Zügige Tempi und Ausdruckswut

Faszinierende Erlebnisse bescheren auch Walters Brahms- und Bruckner-Aufnahmen, in zügigen Tempi allesamt und geradezu von Ausdruckswut beseelt. Das Finale von Brahms' Dritter gibt es beispielsweise kein zweites Mal in solcher Intensität.
Und in den langsamen Sätzen lernt man viel über natürlich atmende Phrasierungen. Sie sorgen wie das behutsam ausgeleuchtete Wechselspiel von Streichern und Bläsern auch bei den Klassikern dafür, dass die Musik zum Hörer redet, niemals vorüberplätschert.
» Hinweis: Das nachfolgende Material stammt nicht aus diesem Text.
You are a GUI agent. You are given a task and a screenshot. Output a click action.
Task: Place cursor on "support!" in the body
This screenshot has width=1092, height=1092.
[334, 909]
Überhaupt: Was heißt »klassisch«? Mozart, dem Walters ganze Liebe galt, wird unter seinen Händen zum leidenschaftlichen Theatraliker auch im Konzertsaal. Man höre den sich aufbäumenden Eintritt der Durchführung im Andante der großen G-Moll-Symphonie, Auftakt zu einer gefährlichen dramatischen Zuspitzung. »Romantisch« werden das heute manche nennen, müssen sich aber fragen lassen, wenn denn die Romantik nun eigentlich in der Musik begonnen hätte. Goethes Werther war zum Zeitpunkt der Komposition von KV 550 bereits in seinem 15. Lebensjahr!

Schon weil sie solche Fragen aufwerfen, ist die Auseinandersetzung mit den Aufnahmen dieses Dirigenten wichtig.